American Society for Surgery of the Hand
- Abbreviation: ASSH
- Formation: January 1946; 79 years ago
- Founder: Sterling Bunnell
- Type: Medical specialty society
- Headquarters: United States
- Membership: Worldwide
- Affiliations: American Academy of Orthopaedic Surgeons (historically)

= American Society for Surgery of the Hand =

The American Society for Surgery of the Hand (ASSH) was founded in 1946 to facilitate the exchange of information related to problems of the hand. It is the oldest and largest medical specialty society in the United States devoted to the care of the hand.

Hand surgery as a specialty grew out of the treatment of the hand injuries that occurred during World War II. Sterling Bunnell, MD, founder and first president of the ASSH, set up nine regional hand centers at U.S. Army bases throughout the United States during the 1940s. As World War II drew to a close, Bunnell suggested forming an organization to continue to foster interest in hand care. In January 1946, he and 34 hand surgeons, many of whom had worked in the Army hospitals, met immediately preceding the annual meeting of the American Academy of Orthopaedic Surgeons (AAOS). The group continued to meet in conjunction with the AAOS annual meeting until 1987, when it held its first stand-alone annual meeting.
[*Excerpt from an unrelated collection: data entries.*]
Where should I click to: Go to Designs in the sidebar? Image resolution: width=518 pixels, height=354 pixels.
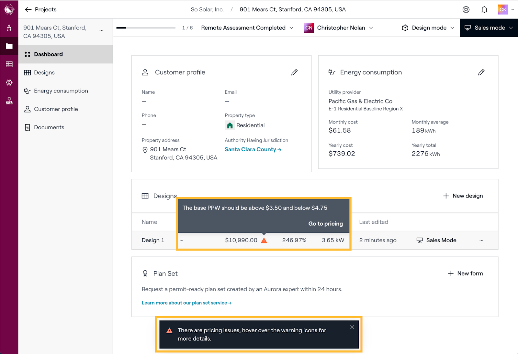pyautogui.click(x=44, y=73)
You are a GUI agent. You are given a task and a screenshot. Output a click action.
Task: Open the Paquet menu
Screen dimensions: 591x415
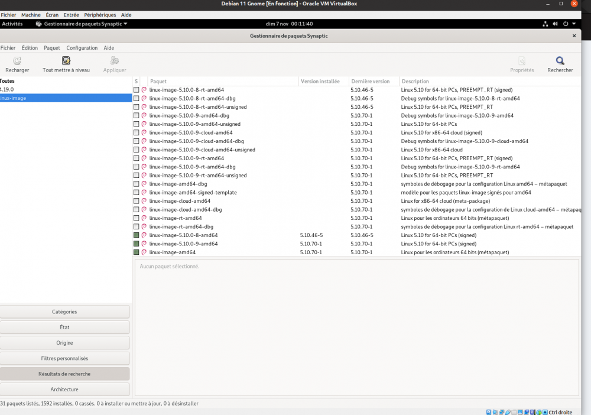pyautogui.click(x=52, y=48)
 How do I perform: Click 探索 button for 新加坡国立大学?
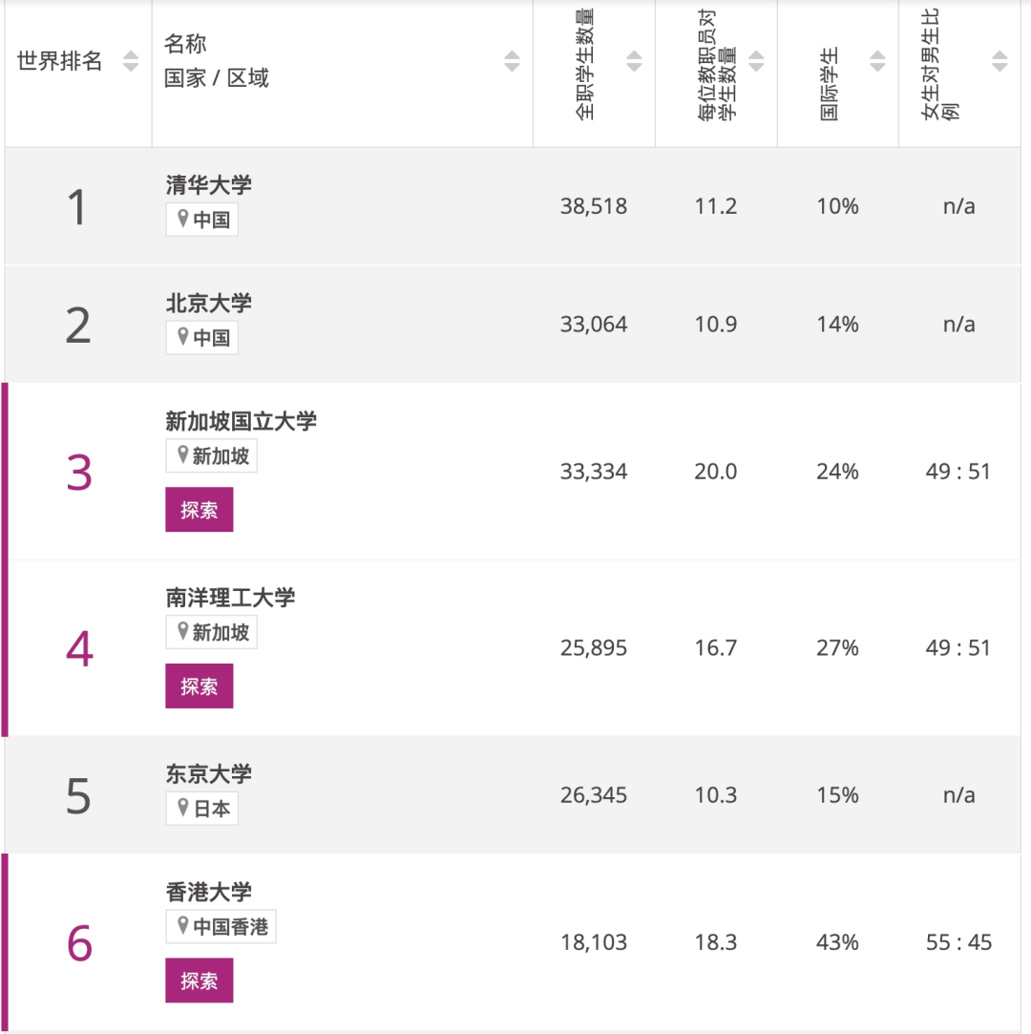(200, 509)
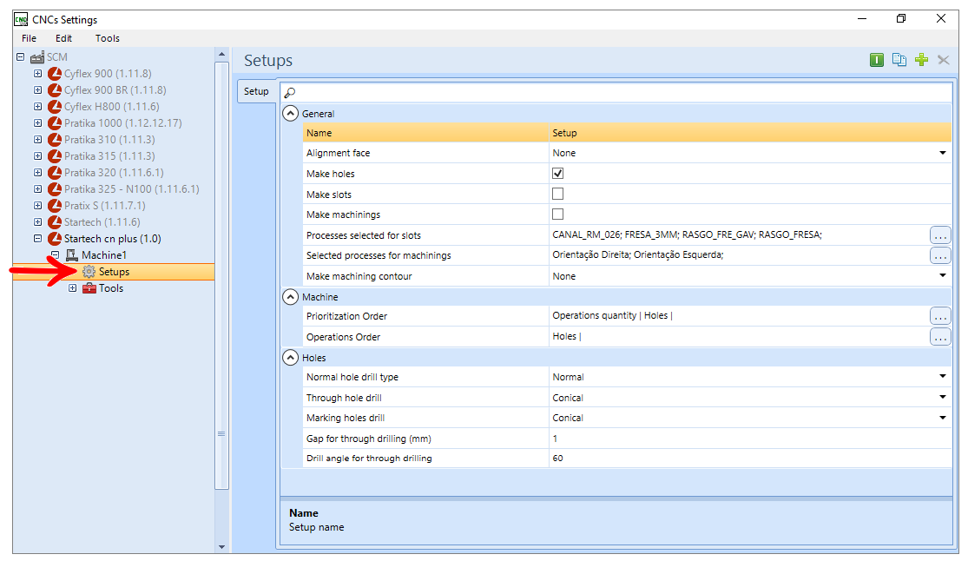968x561 pixels.
Task: Click the gray delete X icon in Setups header
Action: 944,60
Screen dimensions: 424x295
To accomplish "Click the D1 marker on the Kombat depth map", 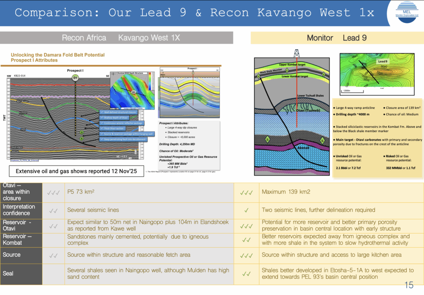I will coord(133,92).
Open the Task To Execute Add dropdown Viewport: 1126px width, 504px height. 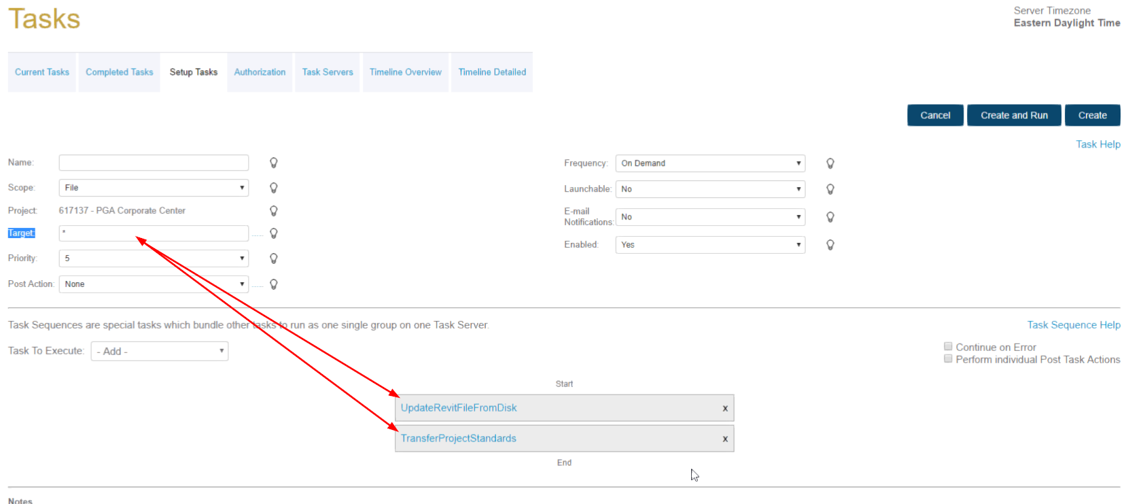(x=160, y=351)
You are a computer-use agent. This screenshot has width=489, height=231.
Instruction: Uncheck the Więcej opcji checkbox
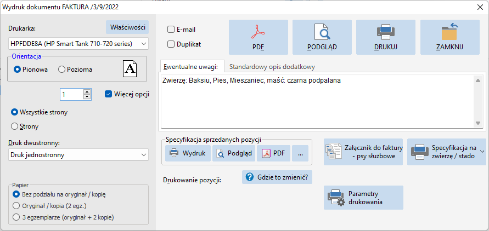tap(108, 94)
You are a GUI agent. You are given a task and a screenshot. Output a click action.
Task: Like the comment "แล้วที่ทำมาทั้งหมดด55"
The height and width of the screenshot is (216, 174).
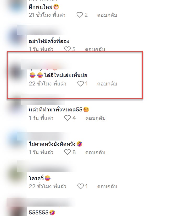point(68,118)
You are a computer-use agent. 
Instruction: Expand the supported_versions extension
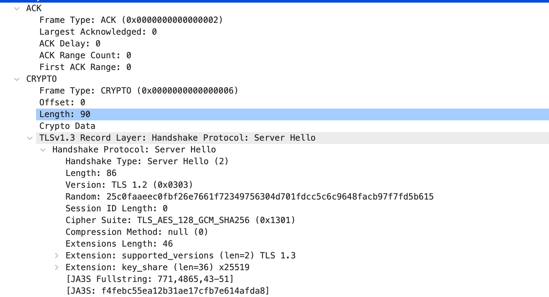pyautogui.click(x=57, y=255)
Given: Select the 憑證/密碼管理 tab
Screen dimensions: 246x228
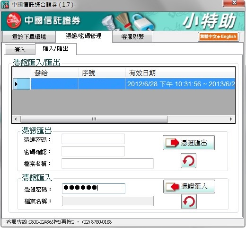Looking at the screenshot, I should click(84, 36).
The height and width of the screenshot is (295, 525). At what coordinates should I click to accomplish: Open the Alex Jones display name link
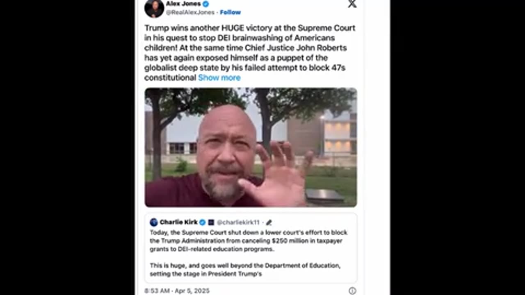coord(183,4)
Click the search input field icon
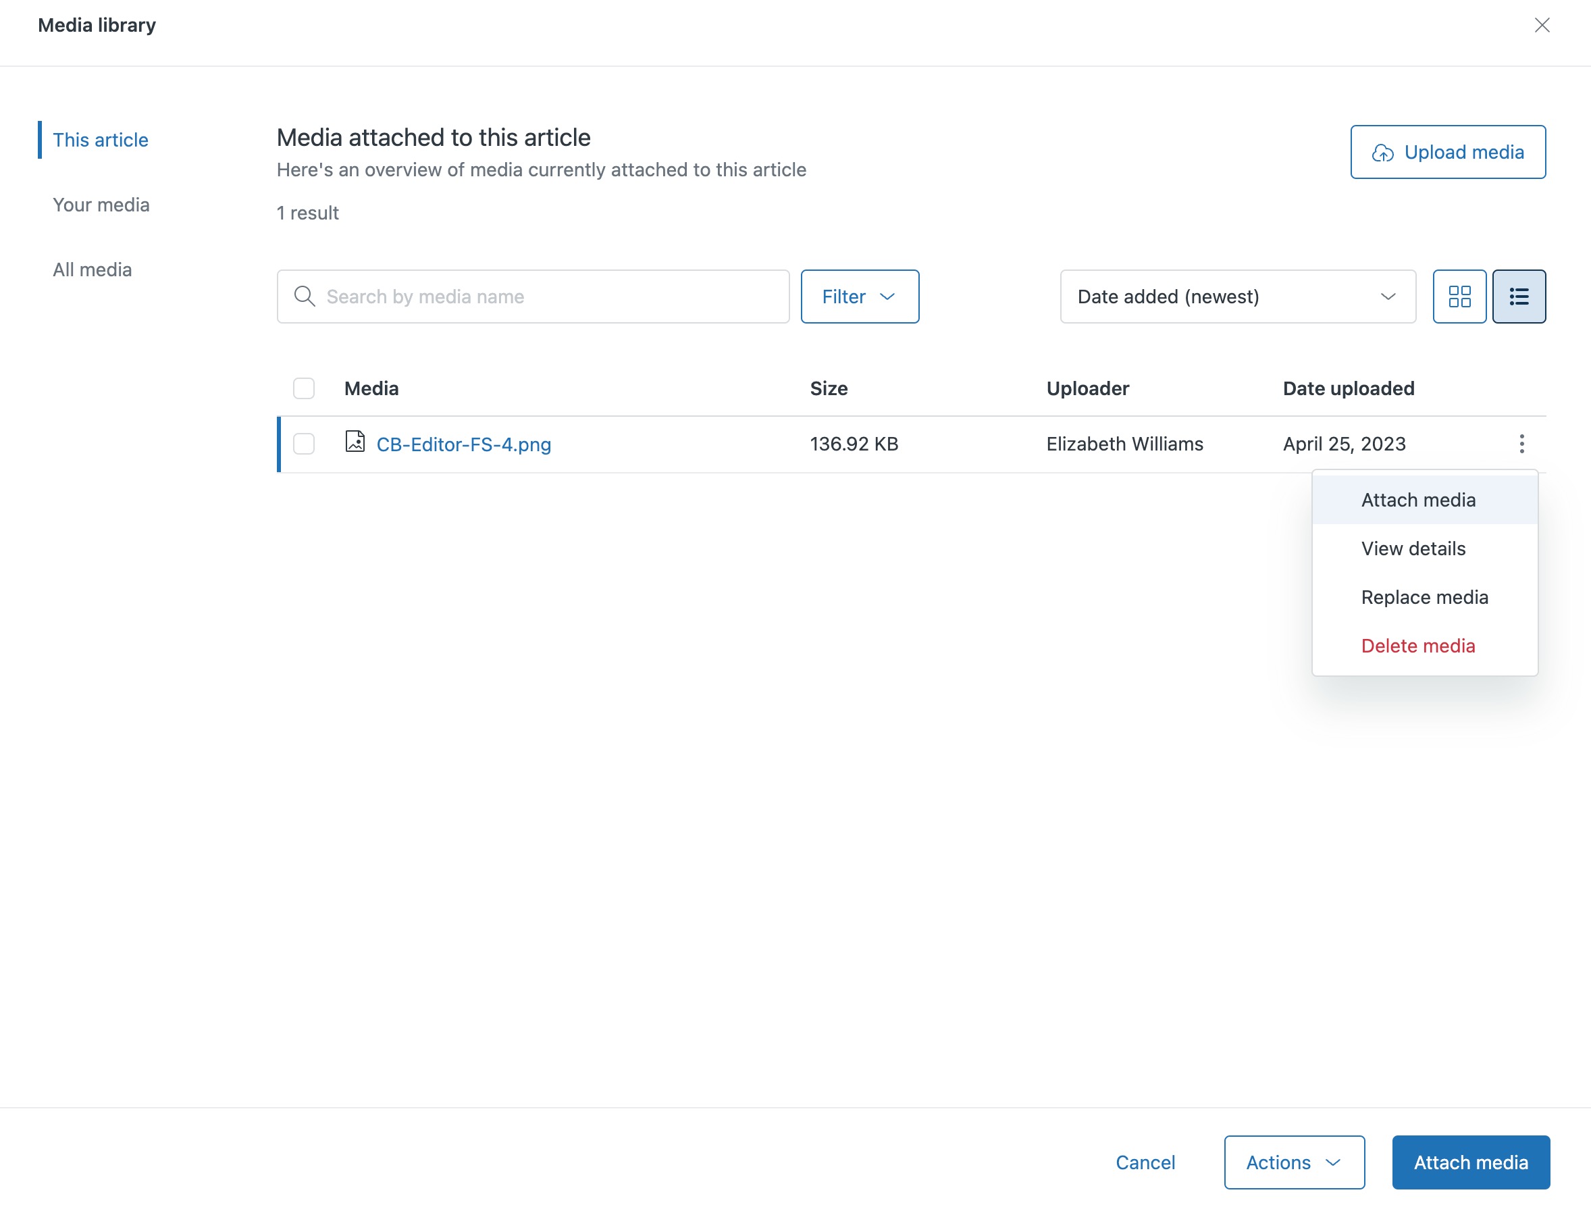The width and height of the screenshot is (1591, 1205). click(304, 296)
ASSH offers four types of membership: Active, Candidate, International, and Affiliate.

Active members are physicians who reside in the United States or Canada, and are certified by the American Board of Orthopaedic Surgery (ABOS), the American Osteopathic Board of Orthopedic Surgery (AOBOS), the American Board of Plastic Surgery (ABPS), the American Board of Surgery (ABGS) or by the Royal College of Physicians and Surgeons of Canada. All American-based hand surgeons seeking admission to Active Membership within ASSH are required to hold a Certificate of Added Qualifications in Hand Surgery, which is jointly administered by the three American boards. To maintain membership within ASSH, Active Members must attend an ASSH annual meeting at least once every three years.

Candidate members are qualified surgeons working in the United States who are interested in hand surgery and may eventually apply for full membership.

International members are qualified hand surgeons practicing medicine outside of the United States.

Affiliate members are allied healthcare professionals (e.g., hand therapists; occupational therapists; physical therapists; physician assistants; nurse practitioners; registered nurses) specializing in care of the hand and upper extremity.